It’s just data

Codeplex Foundation

codeplex.org: Our contribution agreement. This serves as a template for how companies or individuals may make intellectual property cntributions[sic] to the Foundation.

If Microsoft’s goal was to be at arm’s length, I would have recommended that they follow Eclipse’s or Apache’s model.  Copyright assignment may provide benefits down the road, and can work for obviously independent organizations like the FSF, but in this case I’m concerned that this may prevent a successful and sustainable bootstrap.

Update: Sam Ramji is leaving Microsoft.  I did’t see that one coming.


Unless I’m reading things wrong, that’s not a copyright assignment, but a license agreement ("You grant Foundation a [...] license in the Submission to[...] distribute the Submission and such derivative  works [...]"). IANAL, but it reads pretty similarly to the ASF’s CLA, which is widely used. So what’s the problem?

Posted by Jacob Kaplan-Moss at

I probably should have pointed to the license agreement (see: section 2).

Posted by Sam Ruby at

and i thought i had until tomorrow morning to get into their copyright assignment policy ;)
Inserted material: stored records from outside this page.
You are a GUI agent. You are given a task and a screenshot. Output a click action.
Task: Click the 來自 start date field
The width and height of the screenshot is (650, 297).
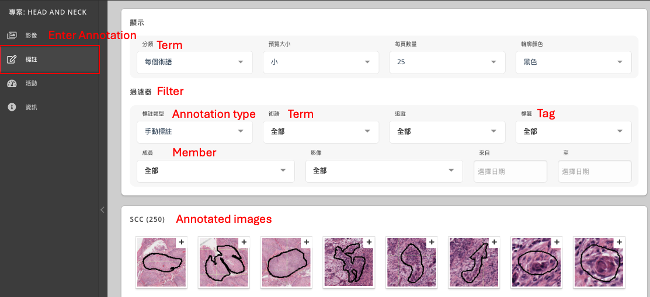[x=509, y=172]
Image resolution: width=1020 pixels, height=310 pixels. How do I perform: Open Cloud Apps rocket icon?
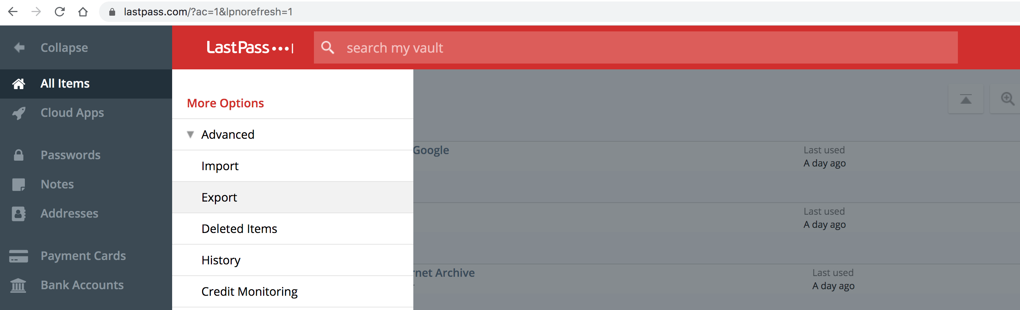pyautogui.click(x=19, y=113)
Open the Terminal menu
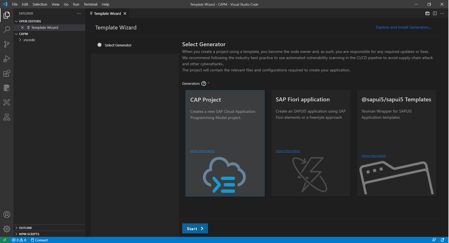This screenshot has width=449, height=243. pyautogui.click(x=90, y=4)
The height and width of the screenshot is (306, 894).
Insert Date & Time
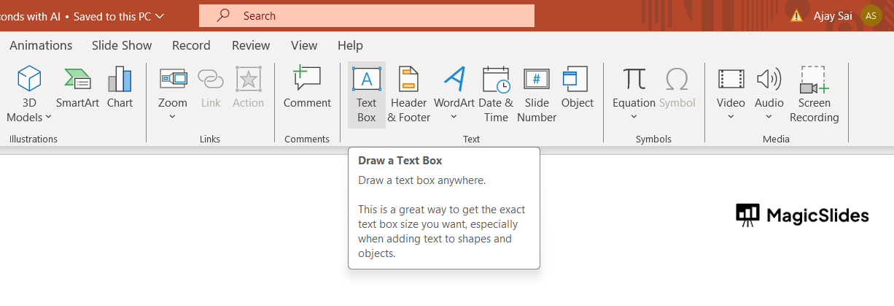tap(496, 94)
Posted by stephen o'grady at

The CodePlex Foundation actually provides templates for how companies and individuals can either assign or license contributions to the foundation.  [link]

Both options are available for potential contributors to consider.

Posted by Bill Staples at

Both options are available for potential contributors to consider.
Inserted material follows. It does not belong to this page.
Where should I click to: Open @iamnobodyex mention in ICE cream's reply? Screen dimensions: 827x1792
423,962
As long as it is the contributor and not the project that decides, I guess there is no issue, but I have to ask: how common is it for potential contributors to prefer to assign vs license (and retain) rights?
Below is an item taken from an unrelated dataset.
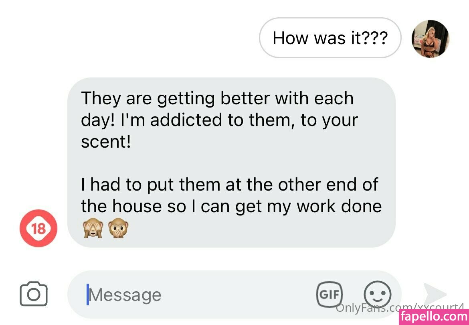The height and width of the screenshot is (325, 469).
Task: Tap the speak-no-evil monkey emoji
Action: coord(118,228)
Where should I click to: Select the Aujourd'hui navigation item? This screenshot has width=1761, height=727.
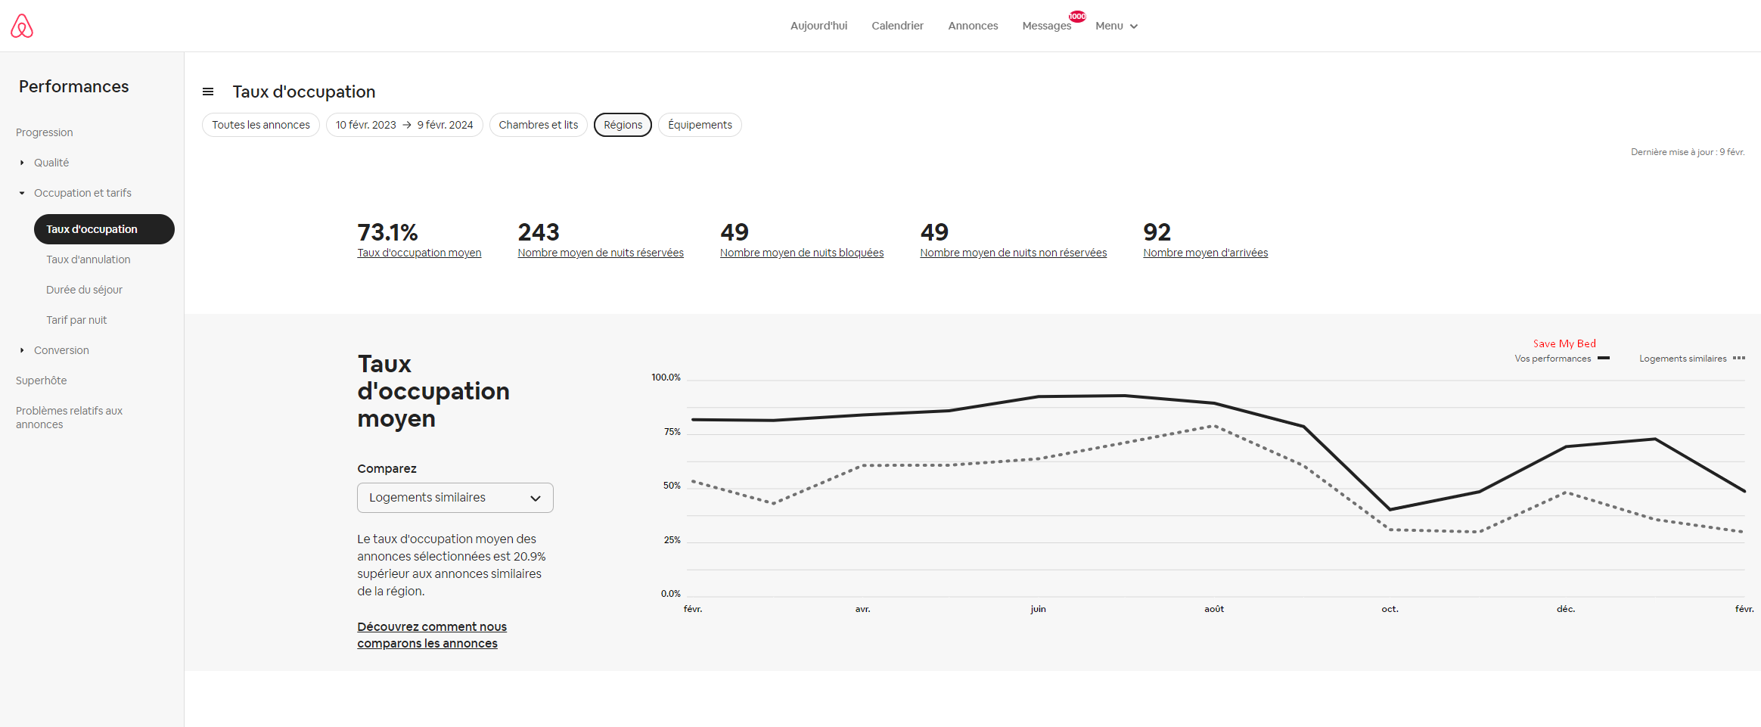(818, 26)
Perhaps this will go down in the set of things I will never understand, like jQuery dual licensing their code under both MIT and GPL.

Posted by Sam Ruby at

I suspect one of the reasons for the dual licensing is to please the 2 political wings FSF (AKA the copylefts, free software as a weapon for people against greater powers) and Open Source (AKA the BSD’s, open source as a way to improve the quality of software everywhere, including proprietary software).

Another and often more important reason is money and practicallity on the commercial market. Customers have different political stands and traditions, and would like to pick what suits them best, not unlike how one self would like to pick one’s software tools.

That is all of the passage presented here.